By Andrew Chung
(Reuters) – The U.S. Supreme Court on Thursday refused to let West Virginia enforce a state law banning transgender athletes from female sports teams at public schools, one of many Republican-backed measures across the country targeting LGBTQ rights.
The justices denied West Virginia’s request to lift an injunction against the law that a lower court had imposed while litigation continues over its legality in a challenge brought by a 12-year-old transgender girl, Becky Pepper-Jackson. Two conservative justices, Samuel Alito and Clarence Thomas, publicly dissented from the decision.
The law, passed in 2021, designates sports teams at public schools including universities according to “biological sex” and bars male students from female athletic teams “based solely on the individual’s reproductive biology and genetics at birth.”
In the lawsuit, Pepper-Jackson and her mother Heather argued that the law discriminates based on sex and transgender status in violation of the U.S. Constitution’s 14th Amendment guarantee of equal protection under the law as well as the Title IX civil rights law that bars sex-based discrimination in education.

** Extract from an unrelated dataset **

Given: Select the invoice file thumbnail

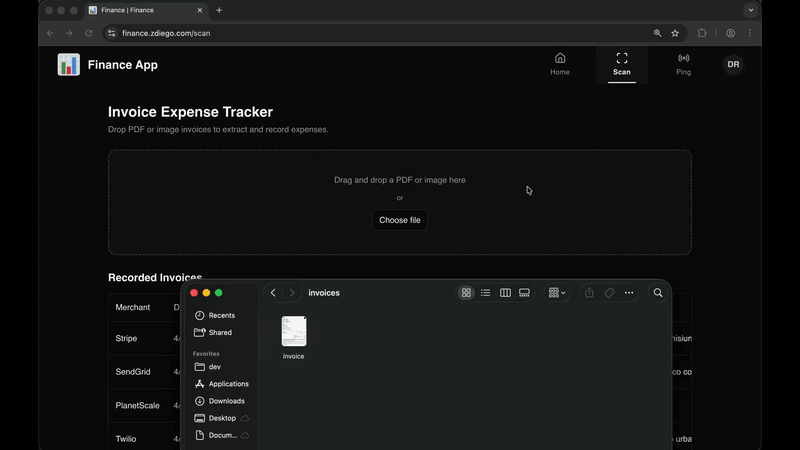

West Virginia said in a court filing that it can lawfully assign athletic teams by sex rather than gender identity “where biological differences between males and females are the very reason those separate teams exist.”
West Virginia Attorney General Patrick Morrisey said he was “deeply disappointed” by the decision but predicted the state would ultimately prevail. “It’s just basic fairness and common sense to not have biological males play in women’s sports,” he said.
“This was a baseless and cruel effort to keep Becky from where she belongs–playing alongside her peers as a teammate and as a friend,” the American Civil Liberties Union and Lambda Legal, an LGBT legal group, said in a statement. The groups are representing Pepper-Jackson along with the Cooley law firm.
Pepper-Jackson, who attends a middle school in the West Virginia city of Bridgeport, sued after being prohibited from trying out for the girls’ cross-country and track teams.
Republicans in various states have pursued a wave of laws directed at LGBT people – limiting transgender participation in sports, access to gender-affirming medical care, and the teaching of subjects related to gender identity or sexual orientation. A federal judge on Friday temporarily blocked a Tennessee law restricting drag performances in public.
The West Virginia case required the Supreme Court to confront the issue of transgender rights – a major front in the U.S. culture wars – in the wake of its 2020 ruling protecting gay and transgender employees under a longstanding federal law barring workplace discrimination.
U.S. District Judge Joseph Goodwin initially blocked the law, allowing Pepper-Jackson to participate on the teams. But but in January the judge reversed course, finding that the state measure was lawful.
The 4th Circuit subsequently issued an injunction while the case proceeds.